Tag Archives: emotions

Researching historic concepts of wellbeing

A blog post by Chris Holden, MPhil/PhD candidate (Oxford Brookes University)

‘My heart failed within me, and I wept at the thought of being sent adrift in a far-off country.’

John Castle BURN 1:134

These are the words of the working-class autobiographer, John Castle, writing about his feelings and tears, aged 17, on being kicked out of the workhouse in 1837 for speaking up on his brother’s behalf to the Board of Guardians.  He was unemployed, near penniless and sixty miles from the family home.  His sense of isolation and helplessness bleed from his words, he is ‘sent adrift’, another word for a castaway.  He is at that moment undoubtedly feeling lonely and yet he does not use the word.  Seven or eight years later, in his famous poem ‘I Am’, the peasant poet John Clare, at the time confined to an asylum and desperately lonely similarly writes of ‘the vast shipwreck of my life’s esteems’.
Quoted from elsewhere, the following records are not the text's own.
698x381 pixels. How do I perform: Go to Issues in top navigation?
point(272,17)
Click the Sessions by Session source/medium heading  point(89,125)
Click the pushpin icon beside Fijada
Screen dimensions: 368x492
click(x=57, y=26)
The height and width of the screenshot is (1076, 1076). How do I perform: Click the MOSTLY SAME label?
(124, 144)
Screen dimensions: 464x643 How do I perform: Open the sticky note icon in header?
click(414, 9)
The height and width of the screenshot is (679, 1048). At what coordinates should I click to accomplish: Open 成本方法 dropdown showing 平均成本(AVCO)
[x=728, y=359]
At the time loneliness was a term most often reserved for describing the remoteness of a place, or simply being alone.  It was rarely used in common currency to describe the condition that we recognise today as a lack of close, emotionally fulfilling, attachment to at least one other person.  It is therefore difficult to apprehend how prevalent loneliness and how it was manifest in past centuries, particularly amongst the lower classes. I am especially interested in the lives of rural labouring people, those from an oral tradition who left few textual sources behind describing their emotional lives.

Nostalgic representations of rural communities of old would have us believe that people were surrounded by friends and family always there in times of trouble to talk to and extend a helping hand.  Many of these accounts, be it biographical or fictional, come from a distinctly middle-class perspective where childhoods were long and secure. My research seeks to assess to what extent concepts fundamental to most human beings’ wellbeing, such as family, community and belonging existed during the socially and economically transformative years of the long nineteenth-century (c.1780-1914).
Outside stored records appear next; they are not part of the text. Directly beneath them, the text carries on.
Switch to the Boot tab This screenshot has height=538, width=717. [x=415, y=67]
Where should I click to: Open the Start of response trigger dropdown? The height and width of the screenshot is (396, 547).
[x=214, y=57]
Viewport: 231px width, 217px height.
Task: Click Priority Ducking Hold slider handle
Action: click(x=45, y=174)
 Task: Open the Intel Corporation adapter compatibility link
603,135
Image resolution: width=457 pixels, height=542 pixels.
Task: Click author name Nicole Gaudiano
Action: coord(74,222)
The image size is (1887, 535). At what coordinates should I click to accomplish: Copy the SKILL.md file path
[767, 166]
Did the hardship of life, where hunger, illness and death in the family were far more commonplace than now generally inure people to the worst pain of loneliness?  Equally was there something about the cohesiveness of village life and perhaps greater religious commitment (which certainly was a sustaining factor in John Castle’s life story) that acted as a palliative and if so, what lessons might we be able to take from the past that will help build a society capable of reversing the so-called ‘epidemic of loneliness’?

Professor Burnett’s two books on working class autobiography Useful Toil and Destiny Obscure provided tantalizing glimpses of the sort of life stories I was interested in; lives replete with abject poverty, violence, separation and loss (parents, siblings and homes).  What is amazing is how matter-of-fact so many of these accounts of privation and hopelessness and how little mention of the words directly synonymous with ‘loneliness’ appear in the texts.  A cultural historian of the emotions though is encouraged to look at the clusters of feelings expressed and overlaying an autobiography, the ‘silences’, the rhetorical language and the metaphors used by the authors and then so much more of their emotional lives is brought into the light. 

Therefore, I was delighted to discover that the Burnett Archive filled with so many more unpublished autobiographical accounts, including the aforementioned John Castle, although understandably closed to visitors during the pandemic, remains available digitally to researchers and I have been able to thus far gain remote access to many more of the treasures that Professor Burnett’s scholarship and persistence had unearthed.   

I highly recommend anybody interested in any aspect of British cultural and social history of the last 250 or so years to have a look at this exceptional archive.  The lives of those now long dead were remarkable for their fortitude in the face of so much distress and suffering and I hope that others will look at ways of revealing other aspects of their stories.